Living a pointless life that many around me seem content to leed. Doing nothing but getting a shitty job that you hate and kill yourself at everyday, getting married to someone you don't love and just nags at you all day, having 1.5 kids and a SUV in the drive. Preetty much suburban hell is one of my greatest fears.

No doubt about it dying completely alone with no g/f or anyone to give a fuck if im dead or alive would be my greatest fear. I can't really think of a worst thing then that.
 
That this is as good as it's going to get. This is the time when I should be doing all those things I didn't get around to doing when I the kids were at home and I'm not doing anything with it.

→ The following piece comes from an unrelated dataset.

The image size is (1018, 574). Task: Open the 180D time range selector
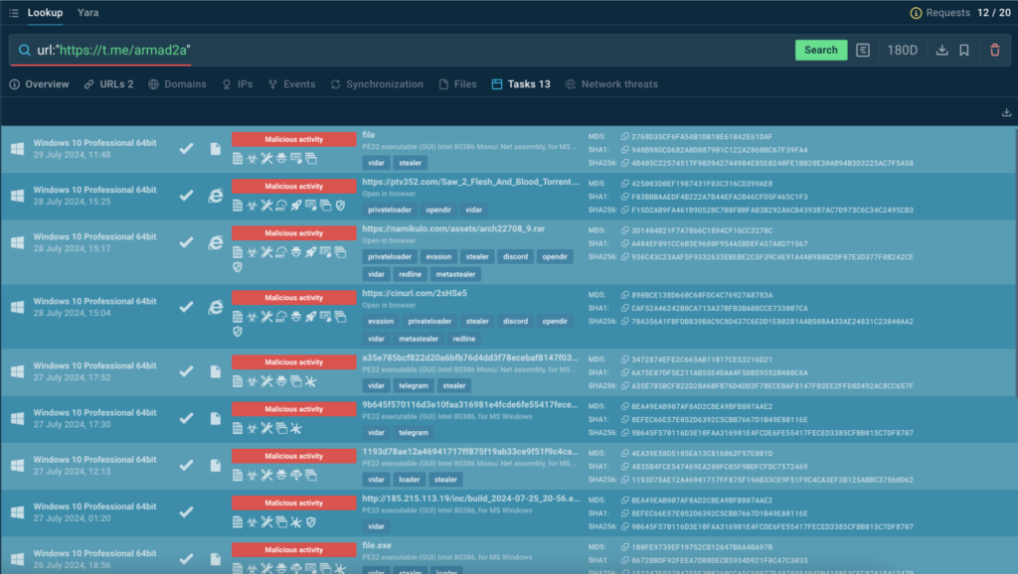[902, 50]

So many people around my age have died over the last few years that the possibility I may never get around to doing the shit I'm now free to do seems very real.
 
My current biggest fear is quitting alcohol. I know I have to do it, but I know it's going to be so so hard. More to the point I'm scared of what my life will be like without alcohol. It's been a part of me for so long. I don't know who I am without it.
To a lesser extent I'm scared of having to admit/explain to my family and friends why I can't/don't drink anymore.

It's not going to turn me off quitting, because like I said, it MUST be done. But it's certainly making me procrastinate...
 
"As to explaining to people why you can't drink anymore... that's easy! I tend to say 'yeah, its just not worth it anymore. If I drink on a Friday it takes me three days to recover anymore and I don't want top waste my weekend' or 'nah, I've been diggin' being on-point lately, I'm enjoying having a clear head' things like that (said in a nonchalant manner) have always worked. The most typical response is a head nod of agreement."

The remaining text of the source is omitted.